Stored data entries
+---+
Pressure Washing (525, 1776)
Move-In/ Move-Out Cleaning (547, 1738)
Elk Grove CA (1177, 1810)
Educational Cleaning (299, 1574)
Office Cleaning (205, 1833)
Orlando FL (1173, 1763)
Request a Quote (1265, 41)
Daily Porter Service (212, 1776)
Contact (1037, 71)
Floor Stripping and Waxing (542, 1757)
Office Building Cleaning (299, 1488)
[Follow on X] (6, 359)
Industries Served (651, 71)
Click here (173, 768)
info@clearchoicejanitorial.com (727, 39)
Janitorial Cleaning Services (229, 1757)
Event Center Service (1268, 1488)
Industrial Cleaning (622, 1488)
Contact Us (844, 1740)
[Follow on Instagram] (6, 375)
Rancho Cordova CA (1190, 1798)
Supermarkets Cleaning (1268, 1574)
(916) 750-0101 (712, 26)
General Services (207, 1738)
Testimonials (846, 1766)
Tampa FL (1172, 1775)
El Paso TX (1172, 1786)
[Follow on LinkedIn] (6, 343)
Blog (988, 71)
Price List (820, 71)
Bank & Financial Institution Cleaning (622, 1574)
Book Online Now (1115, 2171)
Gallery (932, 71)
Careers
+---+
Tally the lines of the records above that contain the word "Office". Give only the total.

2